Index Plot Gallery¶
Index plots are used for comparing different categories or segments against a baseline or average value, typically set at 100. They're ideal for retail analytics to identify which categories over- or underperform relative to the average.
Index plots excel at:
- Performance Comparison: Compare sales performance across product categories or regions against a baseline
- Segment Analysis: Analyze customer segments against overall average behavior
- Benchmarking: Evaluate stores or regions relative to company-wide metrics
- Opportunity Identification: Highlight high-potential areas for growth or investment
import matplotlib.pyplot as plt
import pandas as pd
from openretailscience.plots import index
Basic Index Plot¶
The simplest call: pick a baseline category (value_to_index="Electronics") and the plot computes each group's share of that category versus its share of overall volume. Bars to the right of 100 over-index the baseline category; bars to the left under-index it.
Setting sort_by="value" (rather than the alphabetical default) puts the strongest over-indexer at the top so the eye lands on the headline first.
index.plot(
regional_sales,
value_col="sales",
group_col="region",
index_col="product_category",
value_to_index="Electronics",
sort_by="value",
sort_order="ascending",
eyebrow="Regional performance",
title="North leads Electronics share by 90 index points over East",
subtitle="Sales index by region, baseline of 100 set by Electronics",
x_label="Index",
)
plt.show()
Multiple Series Index Plot¶
Pass series_col to break each group into a stacked set of bars — one per series value (e.g. one bar per quarter, per store type). Useful for tracking how each group's index moves across time periods or segments.

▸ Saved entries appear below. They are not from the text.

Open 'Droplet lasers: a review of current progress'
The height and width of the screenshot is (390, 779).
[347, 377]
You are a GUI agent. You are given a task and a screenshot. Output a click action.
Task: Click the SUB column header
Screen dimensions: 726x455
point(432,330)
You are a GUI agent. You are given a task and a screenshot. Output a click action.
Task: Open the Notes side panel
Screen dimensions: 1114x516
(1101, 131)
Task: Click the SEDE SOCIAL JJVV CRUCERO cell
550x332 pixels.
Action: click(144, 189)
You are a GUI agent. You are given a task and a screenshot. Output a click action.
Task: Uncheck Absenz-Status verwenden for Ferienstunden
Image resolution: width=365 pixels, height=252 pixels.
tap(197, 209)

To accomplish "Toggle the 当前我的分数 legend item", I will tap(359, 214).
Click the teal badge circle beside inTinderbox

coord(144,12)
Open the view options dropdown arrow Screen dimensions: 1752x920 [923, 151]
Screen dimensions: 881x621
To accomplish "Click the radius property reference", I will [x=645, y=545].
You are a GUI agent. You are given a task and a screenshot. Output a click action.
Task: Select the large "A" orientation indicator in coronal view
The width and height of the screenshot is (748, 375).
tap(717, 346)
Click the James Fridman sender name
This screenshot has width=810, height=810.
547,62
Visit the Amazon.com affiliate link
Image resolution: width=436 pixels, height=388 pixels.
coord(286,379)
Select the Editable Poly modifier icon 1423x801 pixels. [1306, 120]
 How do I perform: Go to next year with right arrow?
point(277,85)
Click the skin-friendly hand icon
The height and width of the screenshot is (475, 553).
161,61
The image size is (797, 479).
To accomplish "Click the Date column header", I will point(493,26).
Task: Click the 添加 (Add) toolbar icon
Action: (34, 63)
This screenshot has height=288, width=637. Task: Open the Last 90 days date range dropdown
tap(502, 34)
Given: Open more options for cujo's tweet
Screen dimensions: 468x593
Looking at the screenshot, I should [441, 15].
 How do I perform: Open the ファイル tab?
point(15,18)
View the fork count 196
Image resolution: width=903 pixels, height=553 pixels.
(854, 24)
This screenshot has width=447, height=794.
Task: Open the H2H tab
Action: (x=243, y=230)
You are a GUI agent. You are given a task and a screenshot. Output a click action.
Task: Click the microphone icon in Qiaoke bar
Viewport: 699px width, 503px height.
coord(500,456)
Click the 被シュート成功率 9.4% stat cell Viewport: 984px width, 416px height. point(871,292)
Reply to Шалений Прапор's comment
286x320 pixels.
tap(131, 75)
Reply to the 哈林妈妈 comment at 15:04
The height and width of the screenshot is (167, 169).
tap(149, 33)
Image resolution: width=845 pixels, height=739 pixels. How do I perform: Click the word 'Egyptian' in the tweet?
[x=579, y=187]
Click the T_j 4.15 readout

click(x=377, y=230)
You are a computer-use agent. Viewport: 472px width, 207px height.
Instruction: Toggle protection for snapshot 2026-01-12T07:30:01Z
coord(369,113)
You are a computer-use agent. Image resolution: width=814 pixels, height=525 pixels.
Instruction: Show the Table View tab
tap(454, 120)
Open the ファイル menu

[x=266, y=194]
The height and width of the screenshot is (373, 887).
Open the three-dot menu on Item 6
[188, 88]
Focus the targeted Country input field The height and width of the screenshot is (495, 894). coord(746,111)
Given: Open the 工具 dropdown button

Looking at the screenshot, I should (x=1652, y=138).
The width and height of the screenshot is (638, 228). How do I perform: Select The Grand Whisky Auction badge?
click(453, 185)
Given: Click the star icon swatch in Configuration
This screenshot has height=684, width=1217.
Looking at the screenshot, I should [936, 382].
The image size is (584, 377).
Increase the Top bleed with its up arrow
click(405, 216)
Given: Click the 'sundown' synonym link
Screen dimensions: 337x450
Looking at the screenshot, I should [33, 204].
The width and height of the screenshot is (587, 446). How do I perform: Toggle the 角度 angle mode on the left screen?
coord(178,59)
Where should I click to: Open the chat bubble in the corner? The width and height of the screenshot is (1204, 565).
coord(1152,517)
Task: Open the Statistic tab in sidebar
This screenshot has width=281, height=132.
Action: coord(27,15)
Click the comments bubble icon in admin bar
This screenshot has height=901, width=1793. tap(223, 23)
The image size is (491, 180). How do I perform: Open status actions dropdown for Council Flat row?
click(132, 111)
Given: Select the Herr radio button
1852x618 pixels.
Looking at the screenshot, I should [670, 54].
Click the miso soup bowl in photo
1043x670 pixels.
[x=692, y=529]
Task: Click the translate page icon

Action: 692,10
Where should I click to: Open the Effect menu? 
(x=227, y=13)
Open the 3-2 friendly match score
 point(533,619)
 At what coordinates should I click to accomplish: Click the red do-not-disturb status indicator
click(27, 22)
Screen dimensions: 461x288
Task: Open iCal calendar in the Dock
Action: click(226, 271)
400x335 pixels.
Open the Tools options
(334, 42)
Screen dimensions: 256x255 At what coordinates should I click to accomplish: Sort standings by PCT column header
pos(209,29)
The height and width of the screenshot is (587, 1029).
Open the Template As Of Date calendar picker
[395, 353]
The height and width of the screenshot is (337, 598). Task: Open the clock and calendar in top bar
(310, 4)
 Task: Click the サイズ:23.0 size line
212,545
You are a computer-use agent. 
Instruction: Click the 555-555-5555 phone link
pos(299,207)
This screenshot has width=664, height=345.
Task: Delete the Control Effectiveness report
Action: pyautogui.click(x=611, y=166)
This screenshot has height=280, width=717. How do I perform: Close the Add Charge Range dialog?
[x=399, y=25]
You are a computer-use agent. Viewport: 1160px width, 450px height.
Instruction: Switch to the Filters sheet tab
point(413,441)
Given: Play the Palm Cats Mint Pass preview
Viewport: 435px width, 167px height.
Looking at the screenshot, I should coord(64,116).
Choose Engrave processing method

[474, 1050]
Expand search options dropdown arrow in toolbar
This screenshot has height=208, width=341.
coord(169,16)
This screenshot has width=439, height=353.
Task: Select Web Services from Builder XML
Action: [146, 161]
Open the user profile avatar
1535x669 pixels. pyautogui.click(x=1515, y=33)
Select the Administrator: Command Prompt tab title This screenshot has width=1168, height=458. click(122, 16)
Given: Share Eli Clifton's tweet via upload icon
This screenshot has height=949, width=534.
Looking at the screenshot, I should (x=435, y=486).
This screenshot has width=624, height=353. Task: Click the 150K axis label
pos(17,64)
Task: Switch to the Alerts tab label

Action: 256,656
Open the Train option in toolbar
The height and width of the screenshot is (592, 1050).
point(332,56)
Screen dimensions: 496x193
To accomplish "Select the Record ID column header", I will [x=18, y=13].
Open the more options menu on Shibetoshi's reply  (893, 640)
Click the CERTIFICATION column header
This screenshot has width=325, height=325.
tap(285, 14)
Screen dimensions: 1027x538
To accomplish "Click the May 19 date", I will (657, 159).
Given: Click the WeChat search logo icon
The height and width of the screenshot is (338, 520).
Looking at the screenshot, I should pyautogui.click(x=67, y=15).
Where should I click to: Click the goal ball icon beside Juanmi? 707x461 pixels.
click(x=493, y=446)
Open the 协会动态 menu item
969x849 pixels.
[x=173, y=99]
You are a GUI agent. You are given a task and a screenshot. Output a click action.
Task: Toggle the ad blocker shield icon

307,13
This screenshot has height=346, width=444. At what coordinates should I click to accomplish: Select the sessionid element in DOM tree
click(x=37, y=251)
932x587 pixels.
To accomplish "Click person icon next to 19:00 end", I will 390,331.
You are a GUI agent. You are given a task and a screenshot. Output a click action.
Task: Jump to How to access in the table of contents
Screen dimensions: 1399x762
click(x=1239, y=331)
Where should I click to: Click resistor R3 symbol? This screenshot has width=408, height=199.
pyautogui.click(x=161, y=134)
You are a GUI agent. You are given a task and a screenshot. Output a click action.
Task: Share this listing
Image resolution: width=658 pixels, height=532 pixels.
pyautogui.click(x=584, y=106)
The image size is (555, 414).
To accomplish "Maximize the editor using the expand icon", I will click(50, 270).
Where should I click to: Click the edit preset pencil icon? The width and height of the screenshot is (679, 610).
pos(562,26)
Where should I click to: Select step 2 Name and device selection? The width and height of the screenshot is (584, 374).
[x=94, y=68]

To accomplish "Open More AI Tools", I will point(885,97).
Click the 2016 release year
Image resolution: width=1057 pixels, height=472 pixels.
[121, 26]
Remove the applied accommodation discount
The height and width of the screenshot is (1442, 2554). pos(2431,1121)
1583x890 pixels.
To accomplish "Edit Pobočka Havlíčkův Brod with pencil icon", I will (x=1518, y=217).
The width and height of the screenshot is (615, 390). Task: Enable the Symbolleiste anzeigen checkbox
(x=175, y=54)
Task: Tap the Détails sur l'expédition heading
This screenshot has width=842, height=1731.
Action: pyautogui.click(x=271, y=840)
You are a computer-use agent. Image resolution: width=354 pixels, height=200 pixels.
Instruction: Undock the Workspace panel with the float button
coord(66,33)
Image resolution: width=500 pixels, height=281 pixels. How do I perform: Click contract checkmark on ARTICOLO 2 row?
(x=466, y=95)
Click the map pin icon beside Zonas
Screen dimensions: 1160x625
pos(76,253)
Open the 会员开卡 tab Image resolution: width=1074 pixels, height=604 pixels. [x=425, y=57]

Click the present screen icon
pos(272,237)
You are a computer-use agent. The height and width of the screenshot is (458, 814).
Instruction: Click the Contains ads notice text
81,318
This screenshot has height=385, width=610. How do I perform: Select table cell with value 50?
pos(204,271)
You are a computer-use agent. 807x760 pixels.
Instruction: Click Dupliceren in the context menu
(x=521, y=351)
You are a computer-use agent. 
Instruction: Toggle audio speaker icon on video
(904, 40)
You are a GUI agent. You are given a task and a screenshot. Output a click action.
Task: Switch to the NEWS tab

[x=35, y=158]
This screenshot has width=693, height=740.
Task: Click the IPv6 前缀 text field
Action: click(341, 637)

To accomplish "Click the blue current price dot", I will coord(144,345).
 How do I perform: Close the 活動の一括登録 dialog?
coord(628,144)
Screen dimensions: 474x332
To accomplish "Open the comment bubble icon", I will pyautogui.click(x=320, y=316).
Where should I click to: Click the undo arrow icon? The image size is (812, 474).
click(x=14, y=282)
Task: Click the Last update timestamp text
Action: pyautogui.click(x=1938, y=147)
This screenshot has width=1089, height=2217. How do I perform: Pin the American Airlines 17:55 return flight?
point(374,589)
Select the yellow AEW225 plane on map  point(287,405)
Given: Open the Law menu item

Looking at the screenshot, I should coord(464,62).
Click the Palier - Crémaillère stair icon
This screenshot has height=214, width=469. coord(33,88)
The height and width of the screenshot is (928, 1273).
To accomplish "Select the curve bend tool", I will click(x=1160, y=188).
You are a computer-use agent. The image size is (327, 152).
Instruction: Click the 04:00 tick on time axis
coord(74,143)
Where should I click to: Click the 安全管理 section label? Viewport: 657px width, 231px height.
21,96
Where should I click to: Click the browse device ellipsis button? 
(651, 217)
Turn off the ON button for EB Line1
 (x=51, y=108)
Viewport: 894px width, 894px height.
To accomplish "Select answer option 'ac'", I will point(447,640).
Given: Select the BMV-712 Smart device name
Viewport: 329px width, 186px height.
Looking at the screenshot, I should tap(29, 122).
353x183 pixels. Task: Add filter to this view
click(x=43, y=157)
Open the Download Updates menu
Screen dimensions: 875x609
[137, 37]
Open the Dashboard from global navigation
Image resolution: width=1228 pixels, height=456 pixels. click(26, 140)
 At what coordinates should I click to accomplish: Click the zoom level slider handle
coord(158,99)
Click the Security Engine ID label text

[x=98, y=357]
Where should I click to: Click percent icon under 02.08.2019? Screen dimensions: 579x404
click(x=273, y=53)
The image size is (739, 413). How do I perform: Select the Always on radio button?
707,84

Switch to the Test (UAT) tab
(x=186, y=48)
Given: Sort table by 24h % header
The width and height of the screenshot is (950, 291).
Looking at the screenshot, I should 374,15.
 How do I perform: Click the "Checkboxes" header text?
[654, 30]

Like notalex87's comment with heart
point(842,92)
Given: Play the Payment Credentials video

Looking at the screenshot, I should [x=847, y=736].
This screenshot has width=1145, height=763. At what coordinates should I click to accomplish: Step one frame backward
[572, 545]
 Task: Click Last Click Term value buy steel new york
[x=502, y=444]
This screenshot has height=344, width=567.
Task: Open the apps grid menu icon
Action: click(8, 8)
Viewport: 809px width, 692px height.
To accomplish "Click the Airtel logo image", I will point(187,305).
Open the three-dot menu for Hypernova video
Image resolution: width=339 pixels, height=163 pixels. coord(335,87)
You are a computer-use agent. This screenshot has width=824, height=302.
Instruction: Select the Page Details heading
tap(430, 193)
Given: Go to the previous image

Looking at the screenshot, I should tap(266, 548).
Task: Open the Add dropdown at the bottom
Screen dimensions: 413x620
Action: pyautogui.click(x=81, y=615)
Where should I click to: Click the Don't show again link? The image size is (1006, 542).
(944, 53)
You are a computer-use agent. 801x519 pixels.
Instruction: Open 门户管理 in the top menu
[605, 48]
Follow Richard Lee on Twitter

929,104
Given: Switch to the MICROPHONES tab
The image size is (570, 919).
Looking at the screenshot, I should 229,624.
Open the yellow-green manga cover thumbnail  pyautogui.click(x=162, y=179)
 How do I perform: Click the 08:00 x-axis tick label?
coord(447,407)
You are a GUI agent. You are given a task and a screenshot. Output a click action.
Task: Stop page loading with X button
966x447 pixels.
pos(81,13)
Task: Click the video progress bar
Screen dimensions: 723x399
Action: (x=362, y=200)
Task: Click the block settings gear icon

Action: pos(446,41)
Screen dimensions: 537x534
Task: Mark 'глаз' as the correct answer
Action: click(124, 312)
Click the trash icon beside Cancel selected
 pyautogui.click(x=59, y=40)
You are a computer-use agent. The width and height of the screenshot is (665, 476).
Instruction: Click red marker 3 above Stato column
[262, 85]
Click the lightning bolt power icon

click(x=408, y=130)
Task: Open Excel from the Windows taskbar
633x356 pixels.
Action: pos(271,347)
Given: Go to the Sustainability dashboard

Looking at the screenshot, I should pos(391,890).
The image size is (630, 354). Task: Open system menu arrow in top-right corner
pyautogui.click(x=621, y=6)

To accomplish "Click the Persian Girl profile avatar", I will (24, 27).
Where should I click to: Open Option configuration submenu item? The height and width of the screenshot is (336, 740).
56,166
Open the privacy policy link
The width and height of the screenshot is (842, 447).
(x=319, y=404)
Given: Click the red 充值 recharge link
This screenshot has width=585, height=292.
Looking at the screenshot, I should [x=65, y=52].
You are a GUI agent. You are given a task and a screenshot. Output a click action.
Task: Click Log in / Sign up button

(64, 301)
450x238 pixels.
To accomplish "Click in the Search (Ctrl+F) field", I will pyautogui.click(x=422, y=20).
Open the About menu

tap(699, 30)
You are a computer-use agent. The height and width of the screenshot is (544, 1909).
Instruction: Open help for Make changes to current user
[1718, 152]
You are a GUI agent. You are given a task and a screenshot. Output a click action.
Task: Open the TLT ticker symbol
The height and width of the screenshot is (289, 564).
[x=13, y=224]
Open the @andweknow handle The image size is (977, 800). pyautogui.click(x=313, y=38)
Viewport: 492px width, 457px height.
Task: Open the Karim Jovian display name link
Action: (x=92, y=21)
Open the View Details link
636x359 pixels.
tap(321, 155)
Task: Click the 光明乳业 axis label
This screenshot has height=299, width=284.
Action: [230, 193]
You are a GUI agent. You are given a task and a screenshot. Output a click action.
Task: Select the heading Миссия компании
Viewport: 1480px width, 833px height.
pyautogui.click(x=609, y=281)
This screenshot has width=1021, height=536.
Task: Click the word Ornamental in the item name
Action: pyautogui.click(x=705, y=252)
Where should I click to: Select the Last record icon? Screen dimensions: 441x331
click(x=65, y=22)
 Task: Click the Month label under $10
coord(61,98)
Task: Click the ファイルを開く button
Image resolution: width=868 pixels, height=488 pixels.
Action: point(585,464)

Note: sort_by="value" is unsupported here because there's no single value to sort on (each group has multiple), so groups stay in the data's natural order.
index.plot(
quarterly_revenue,
value_col="revenue",
group_col="store_type",
index_col="product_category",
value_to_index="Electronics",
series_col="quarter",
eyebrow="Channel mix",
title="Online captures more Electronics share each quarter while Mall slips",
subtitle="Performance index by store type and quarter, baseline of 100 set by Electronics",
x_label="Index",
legend_title="Quarter",
move_legend_outside=True,
)
plt.show()
Different Aggregation Function¶
Use agg_func="mean" to index on the average value per group rather than the sum. Pick this when row counts differ between groups and you care about the per-row magnitude — e.g. average order value across customer segments — rather than total volume.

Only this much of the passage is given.